Advanced Education in General Dentistry Program Curriculum Review/Instructor Feedback Guide

Example of How Objectives Are To Be Entered In The Curriculum Review Form

Evaluation of Root Canal Treatment Seminar Outline

Example of How Objectives Are To Be Entered In The Curriculum Review Form

Dr. El Fayez February 26, 1991

I. Learning Objectives: Each participant should analyze the factors that significantly influence prognosis following root canal therapy, and evaluation of criteria for success.

  1. Describe the consequences of over instrumentation and over filling in root canal therapy.
  2. Identify the clinical practices which contribute to a favorable prognosis.
  3. Defend the criteria for determining success or failure.
  4. Relate clinical and radiographic findings to healing and success.
  5. Explain the conclusion that radiographic interpretation is subjective in nature.
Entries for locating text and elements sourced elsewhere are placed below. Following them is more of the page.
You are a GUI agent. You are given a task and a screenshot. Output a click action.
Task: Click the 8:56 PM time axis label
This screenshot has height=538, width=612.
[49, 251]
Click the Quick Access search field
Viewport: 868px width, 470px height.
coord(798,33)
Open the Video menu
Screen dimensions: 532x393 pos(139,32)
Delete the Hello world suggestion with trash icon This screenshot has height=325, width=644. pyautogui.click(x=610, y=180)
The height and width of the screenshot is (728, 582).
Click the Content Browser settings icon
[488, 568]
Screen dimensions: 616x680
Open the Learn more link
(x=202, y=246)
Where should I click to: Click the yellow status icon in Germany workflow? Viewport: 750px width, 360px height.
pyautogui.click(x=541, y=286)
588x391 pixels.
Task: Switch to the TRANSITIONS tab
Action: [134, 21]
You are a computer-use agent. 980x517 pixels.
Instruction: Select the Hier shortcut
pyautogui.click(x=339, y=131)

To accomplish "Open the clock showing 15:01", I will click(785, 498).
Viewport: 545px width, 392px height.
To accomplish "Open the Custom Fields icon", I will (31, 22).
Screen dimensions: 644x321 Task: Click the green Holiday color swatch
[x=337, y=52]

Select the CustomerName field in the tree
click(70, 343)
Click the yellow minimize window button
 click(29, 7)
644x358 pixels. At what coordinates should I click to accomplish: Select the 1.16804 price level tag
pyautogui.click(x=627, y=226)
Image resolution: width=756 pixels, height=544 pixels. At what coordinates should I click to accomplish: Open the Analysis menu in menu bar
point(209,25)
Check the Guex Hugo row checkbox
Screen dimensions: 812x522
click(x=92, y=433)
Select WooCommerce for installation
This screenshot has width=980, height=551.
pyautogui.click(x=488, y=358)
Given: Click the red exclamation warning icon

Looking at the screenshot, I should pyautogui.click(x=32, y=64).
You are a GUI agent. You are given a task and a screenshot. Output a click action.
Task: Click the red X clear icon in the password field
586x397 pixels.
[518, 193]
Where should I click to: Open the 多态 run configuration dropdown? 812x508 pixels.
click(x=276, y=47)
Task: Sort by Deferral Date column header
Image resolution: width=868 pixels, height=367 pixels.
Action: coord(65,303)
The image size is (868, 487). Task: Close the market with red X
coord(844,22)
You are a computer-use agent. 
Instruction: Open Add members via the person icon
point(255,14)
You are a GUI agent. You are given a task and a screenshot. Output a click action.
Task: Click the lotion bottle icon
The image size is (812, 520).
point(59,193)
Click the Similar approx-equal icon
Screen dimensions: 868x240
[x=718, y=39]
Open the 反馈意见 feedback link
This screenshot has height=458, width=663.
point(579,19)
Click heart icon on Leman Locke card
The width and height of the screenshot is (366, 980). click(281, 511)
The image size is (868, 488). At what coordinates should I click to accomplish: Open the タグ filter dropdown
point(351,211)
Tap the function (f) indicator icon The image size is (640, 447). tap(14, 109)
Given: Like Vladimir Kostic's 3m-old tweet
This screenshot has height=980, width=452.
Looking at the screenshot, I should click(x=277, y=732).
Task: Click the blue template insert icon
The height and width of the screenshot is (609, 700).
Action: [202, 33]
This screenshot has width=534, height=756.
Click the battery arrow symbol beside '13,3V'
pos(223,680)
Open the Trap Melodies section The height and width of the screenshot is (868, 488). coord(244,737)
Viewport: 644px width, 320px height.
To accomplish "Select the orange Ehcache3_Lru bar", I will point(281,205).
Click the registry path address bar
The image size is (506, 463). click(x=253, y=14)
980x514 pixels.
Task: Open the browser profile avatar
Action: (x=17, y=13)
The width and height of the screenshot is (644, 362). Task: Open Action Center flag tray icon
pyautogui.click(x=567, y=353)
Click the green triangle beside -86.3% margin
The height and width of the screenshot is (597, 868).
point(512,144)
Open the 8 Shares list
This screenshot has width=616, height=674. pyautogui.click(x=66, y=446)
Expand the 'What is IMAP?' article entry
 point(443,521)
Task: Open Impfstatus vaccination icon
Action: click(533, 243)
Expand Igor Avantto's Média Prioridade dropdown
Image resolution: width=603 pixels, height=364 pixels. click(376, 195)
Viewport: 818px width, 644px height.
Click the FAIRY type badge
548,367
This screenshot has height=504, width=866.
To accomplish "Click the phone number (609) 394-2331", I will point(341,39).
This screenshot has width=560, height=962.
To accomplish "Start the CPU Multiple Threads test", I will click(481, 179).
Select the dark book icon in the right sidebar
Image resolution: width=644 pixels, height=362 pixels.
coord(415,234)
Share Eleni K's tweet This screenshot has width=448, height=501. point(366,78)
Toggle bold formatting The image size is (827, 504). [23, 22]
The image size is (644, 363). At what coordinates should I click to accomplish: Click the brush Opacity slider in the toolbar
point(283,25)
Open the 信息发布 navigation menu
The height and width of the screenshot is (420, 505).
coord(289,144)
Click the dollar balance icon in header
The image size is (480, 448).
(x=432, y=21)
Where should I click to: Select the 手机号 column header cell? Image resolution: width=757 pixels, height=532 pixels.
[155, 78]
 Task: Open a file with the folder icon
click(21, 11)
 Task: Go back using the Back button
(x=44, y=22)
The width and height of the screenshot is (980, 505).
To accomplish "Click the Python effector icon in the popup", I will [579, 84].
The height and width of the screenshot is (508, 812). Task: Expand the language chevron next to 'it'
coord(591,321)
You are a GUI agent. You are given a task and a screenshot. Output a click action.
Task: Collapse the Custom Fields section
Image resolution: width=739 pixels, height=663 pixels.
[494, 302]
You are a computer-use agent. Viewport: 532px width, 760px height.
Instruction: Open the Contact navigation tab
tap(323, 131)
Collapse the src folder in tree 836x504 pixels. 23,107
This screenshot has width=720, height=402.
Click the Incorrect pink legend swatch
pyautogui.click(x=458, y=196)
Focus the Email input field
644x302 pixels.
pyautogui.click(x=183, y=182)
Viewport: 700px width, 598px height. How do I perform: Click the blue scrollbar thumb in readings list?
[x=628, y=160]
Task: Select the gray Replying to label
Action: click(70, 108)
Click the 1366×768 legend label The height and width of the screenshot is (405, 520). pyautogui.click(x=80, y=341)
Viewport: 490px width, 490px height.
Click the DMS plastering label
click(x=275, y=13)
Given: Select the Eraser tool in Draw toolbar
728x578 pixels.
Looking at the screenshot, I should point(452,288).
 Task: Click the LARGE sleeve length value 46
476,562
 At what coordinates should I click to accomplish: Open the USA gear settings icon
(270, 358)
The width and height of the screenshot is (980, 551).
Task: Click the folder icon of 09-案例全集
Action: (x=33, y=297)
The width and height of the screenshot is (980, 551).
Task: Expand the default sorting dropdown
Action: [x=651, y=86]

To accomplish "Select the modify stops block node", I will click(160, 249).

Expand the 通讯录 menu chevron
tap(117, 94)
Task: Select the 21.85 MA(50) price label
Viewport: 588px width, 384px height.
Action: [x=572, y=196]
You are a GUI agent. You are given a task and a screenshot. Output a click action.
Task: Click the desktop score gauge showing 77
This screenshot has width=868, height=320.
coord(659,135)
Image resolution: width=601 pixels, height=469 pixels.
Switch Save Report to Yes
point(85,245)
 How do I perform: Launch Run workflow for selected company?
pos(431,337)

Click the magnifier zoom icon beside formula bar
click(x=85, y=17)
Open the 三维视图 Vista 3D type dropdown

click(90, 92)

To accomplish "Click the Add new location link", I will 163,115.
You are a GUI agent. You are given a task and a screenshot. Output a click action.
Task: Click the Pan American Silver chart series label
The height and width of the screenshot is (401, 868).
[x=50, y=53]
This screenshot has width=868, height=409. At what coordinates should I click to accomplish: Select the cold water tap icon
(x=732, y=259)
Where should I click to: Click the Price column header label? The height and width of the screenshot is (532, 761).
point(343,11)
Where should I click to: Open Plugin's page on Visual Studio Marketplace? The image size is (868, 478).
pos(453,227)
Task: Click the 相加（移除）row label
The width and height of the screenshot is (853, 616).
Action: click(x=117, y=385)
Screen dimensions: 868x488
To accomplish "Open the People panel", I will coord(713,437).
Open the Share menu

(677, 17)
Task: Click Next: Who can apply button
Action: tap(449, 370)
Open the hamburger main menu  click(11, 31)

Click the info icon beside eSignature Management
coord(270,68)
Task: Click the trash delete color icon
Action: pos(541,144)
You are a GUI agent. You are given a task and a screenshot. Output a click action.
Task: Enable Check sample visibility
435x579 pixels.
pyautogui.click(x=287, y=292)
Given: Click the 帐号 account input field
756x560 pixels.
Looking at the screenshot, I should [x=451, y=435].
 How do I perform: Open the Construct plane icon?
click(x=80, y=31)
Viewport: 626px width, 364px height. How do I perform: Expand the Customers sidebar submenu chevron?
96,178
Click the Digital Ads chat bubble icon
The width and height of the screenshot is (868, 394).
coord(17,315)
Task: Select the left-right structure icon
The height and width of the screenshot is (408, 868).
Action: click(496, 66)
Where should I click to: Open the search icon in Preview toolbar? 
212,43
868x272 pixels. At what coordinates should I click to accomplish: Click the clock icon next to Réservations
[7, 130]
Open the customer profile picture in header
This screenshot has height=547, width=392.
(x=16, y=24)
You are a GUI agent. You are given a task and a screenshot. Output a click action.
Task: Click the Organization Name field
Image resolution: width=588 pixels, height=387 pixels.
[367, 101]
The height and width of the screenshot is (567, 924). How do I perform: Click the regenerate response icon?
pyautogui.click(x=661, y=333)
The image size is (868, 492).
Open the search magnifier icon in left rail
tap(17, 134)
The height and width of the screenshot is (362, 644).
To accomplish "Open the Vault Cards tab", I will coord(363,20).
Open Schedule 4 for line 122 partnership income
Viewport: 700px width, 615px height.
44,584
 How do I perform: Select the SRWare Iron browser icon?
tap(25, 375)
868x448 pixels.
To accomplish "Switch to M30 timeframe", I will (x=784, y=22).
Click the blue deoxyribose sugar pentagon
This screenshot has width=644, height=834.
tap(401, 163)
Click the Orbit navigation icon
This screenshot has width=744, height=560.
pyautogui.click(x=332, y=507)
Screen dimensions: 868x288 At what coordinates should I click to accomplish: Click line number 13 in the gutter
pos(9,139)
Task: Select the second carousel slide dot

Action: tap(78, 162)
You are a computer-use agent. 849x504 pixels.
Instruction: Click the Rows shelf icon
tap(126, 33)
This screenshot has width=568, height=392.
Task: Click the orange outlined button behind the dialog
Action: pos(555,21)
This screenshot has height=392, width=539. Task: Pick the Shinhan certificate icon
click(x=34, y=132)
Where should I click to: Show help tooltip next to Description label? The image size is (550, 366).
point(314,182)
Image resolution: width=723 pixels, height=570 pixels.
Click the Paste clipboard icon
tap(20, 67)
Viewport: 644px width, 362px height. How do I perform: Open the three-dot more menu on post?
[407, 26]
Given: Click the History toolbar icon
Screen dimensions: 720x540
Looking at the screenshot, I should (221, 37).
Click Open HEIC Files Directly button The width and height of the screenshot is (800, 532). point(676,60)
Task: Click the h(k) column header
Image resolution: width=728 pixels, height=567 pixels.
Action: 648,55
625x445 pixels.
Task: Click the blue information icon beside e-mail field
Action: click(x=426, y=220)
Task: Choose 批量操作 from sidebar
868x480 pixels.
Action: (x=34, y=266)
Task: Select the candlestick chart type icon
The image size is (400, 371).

II. Comments/Critique (main points):

  1. Factors that significantly influence prognosis following root canal therapy
    1. Endodontic “Triad”.
    2. Local factors influencing healing.
    3. Systemic factors influencing healing.
  2. Criteria for success
    1. Radiographic
    2. Clinical
    3. Types of regeneration
  3. Factors influencing success or failure
  4. Causes for failure
    1. Indications
    2. Causes
  5. My criteria for success
    1. Absence of pain or swelling
    2. Disappearance of a sinus tract
    3. No loss of function
    4. No evidence of tissue destruction
    5. Roentographic evidence of an eliminated or arrested area of rarefaction after a post-treatment interval of 6 months to 2 years.